Phosphopeptide detection and sequencing by matrix-assisted laser desorption/ionization quadrupole time-of-flight tandem mass spectrometry

Abstract

A prototype matrix-assisted laser desorption/ionization quadrupole time-of-flight (MALDI-TOF) tandem mass spectrometer was used to sequence a series of phosphotyrosine-, phosphothreonine- and phosphoserine-containing peptides. The high mass resolution and mass accuracy of the instrument allowed the localization of one, three or four phosphorylated amino acid residues in phosphopeptides up to 3.1 kDa. Tandem mass spectra of two different phosphotyrosine peptides permitted amino acid sequence determination and localization of one and three phosphorylation sites, respectively.
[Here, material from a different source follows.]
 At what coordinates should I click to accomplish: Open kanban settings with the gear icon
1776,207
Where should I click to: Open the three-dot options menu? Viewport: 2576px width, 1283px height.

The phosphotyrosine immonium ion at m/z 216.04 was observed in these MALDI low-energy CID tandem mass spectra. Elimination of phosphate groups was evident from the triphosphorylated peptide but not from the monophosphorylated species. The main fragmentation pathway for the synthetic phosphothreonine-containing peptide and for phosphoserine-containing peptides derived from beta-casein and ovalbumin was the beta-elimination of phosphoric acid with concomitant conversion of phosphoserine to dehydroalanine and phosphothreonine to 2-aminodehydrobutyric acid. Peptide fragment ions of the b- and y-type allowed, in all cases, the localization of phosphorylation sites. Ion signals corresponding to (b-17), (b-18) and (y-17) fragment ions were also observed. The abundant neutral loss of phosphoric acid (-98 Da) is useful for femtomole level detection of phosphoserine-peptides in crude peptide mixtures generated by gel in situ digestion of phosphoproteins.